━━ MATERIAL SUPPLIED ━━

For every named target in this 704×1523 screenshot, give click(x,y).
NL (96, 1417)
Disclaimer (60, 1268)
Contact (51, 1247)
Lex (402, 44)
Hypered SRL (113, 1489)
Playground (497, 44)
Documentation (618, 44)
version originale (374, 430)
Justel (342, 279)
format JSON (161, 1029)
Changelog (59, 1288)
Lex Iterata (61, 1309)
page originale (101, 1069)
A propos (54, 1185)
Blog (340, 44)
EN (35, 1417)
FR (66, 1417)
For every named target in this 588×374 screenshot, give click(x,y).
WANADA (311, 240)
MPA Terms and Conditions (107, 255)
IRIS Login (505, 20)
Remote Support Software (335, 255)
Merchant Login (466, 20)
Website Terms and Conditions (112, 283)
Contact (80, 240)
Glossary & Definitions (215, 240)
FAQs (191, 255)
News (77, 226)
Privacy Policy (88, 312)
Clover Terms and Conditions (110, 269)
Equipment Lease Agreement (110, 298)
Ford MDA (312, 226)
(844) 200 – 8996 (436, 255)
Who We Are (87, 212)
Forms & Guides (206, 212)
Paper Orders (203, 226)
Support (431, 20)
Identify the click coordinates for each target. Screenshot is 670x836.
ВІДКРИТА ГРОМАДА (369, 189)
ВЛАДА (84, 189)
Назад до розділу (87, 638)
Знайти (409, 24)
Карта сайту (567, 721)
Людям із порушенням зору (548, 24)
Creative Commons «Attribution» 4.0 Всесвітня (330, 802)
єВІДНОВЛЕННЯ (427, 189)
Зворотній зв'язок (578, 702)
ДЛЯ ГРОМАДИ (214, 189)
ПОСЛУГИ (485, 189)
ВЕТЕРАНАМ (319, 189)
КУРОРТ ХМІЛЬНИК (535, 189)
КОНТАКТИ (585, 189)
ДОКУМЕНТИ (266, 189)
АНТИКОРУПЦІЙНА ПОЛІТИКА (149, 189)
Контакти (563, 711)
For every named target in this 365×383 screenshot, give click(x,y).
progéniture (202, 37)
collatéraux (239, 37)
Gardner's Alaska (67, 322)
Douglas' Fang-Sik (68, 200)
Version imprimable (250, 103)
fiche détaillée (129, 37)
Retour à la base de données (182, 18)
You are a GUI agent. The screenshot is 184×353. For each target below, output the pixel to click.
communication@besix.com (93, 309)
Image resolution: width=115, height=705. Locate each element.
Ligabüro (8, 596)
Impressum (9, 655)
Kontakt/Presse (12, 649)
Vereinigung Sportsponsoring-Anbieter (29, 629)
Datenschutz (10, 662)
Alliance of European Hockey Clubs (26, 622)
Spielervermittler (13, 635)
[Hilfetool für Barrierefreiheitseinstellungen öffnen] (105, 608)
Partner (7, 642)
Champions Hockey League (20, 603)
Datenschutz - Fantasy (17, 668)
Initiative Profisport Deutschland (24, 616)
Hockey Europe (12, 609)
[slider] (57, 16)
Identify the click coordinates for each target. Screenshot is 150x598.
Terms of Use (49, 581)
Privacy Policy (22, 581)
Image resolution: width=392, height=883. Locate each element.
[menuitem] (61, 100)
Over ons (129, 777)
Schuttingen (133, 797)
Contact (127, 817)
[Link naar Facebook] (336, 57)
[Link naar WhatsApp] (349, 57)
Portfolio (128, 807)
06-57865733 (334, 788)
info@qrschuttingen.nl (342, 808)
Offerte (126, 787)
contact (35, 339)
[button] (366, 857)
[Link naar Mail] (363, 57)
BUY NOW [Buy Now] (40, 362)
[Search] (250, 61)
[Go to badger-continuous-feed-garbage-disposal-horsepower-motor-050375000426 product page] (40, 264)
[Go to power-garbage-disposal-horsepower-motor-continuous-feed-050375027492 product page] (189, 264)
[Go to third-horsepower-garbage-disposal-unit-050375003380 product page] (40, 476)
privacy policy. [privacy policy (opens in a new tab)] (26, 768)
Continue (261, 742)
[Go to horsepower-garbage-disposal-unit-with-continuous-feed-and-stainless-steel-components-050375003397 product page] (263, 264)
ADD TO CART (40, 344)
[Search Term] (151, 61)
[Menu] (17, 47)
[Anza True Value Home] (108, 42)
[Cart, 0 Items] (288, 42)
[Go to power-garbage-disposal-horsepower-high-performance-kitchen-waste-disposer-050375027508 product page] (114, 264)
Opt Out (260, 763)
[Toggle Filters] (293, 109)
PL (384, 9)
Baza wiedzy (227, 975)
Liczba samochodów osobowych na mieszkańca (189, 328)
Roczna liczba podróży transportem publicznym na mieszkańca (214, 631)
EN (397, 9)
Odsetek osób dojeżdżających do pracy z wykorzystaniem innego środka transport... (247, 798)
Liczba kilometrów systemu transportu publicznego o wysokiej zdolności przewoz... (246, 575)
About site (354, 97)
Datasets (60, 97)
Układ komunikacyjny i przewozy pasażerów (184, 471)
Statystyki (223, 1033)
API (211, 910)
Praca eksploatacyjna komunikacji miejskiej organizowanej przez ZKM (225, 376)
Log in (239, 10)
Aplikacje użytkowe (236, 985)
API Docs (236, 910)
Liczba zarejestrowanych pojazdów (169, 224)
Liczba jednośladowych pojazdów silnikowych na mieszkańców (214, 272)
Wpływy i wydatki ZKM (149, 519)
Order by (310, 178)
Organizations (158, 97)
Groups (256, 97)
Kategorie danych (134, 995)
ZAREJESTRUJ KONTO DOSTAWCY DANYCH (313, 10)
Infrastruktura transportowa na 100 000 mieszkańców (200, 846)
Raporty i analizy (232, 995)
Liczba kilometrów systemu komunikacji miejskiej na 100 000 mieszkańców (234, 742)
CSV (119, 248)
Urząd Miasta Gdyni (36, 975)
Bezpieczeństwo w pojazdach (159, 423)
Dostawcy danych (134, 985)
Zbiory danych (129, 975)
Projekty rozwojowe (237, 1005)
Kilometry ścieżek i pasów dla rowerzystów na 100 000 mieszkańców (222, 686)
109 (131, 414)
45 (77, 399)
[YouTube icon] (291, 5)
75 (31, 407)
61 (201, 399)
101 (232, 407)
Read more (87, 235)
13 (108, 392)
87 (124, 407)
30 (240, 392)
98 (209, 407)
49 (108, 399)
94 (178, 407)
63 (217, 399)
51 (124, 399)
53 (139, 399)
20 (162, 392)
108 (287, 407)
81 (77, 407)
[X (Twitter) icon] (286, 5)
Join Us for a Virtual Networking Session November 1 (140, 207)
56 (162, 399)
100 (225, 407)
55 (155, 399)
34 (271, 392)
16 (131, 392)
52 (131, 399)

━━━

* **WHAT YOU HAVE TO DO**:
Please transcribe the lines above without any changes, from the line that contains "Schuttingen (133, 797)" through the line that contains "Opt Out (260, 763)", with both of those lines included.

* **SOLUTION**:
Schuttingen (133, 797)
Contact (127, 817)
[Link naar Facebook] (336, 57)
[Link naar WhatsApp] (349, 57)
Portfolio (128, 807)
06-57865733 (334, 788)
info@qrschuttingen.nl (342, 808)
Offerte (126, 787)
contact (35, 339)
[button] (366, 857)
[Link naar Mail] (363, 57)
BUY NOW [Buy Now] (40, 362)
[Search] (250, 61)
[Go to badger-continuous-feed-garbage-disposal-horsepower-motor-050375000426 product page] (40, 264)
[Go to power-garbage-disposal-horsepower-motor-continuous-feed-050375027492 product page] (189, 264)
[Go to third-horsepower-garbage-disposal-unit-050375003380 product page] (40, 476)
privacy policy. [privacy policy (opens in a new tab)] (26, 768)
Continue (261, 742)
[Go to horsepower-garbage-disposal-unit-with-continuous-feed-and-stainless-steel-components-050375003397 product page] (263, 264)
ADD TO CART (40, 344)
[Search Term] (151, 61)
[Menu] (17, 47)
[Anza True Value Home] (108, 42)
[Cart, 0 Items] (288, 42)
[Go to power-garbage-disposal-horsepower-high-performance-kitchen-waste-disposer-050375027508 product page] (114, 264)
Opt Out (260, 763)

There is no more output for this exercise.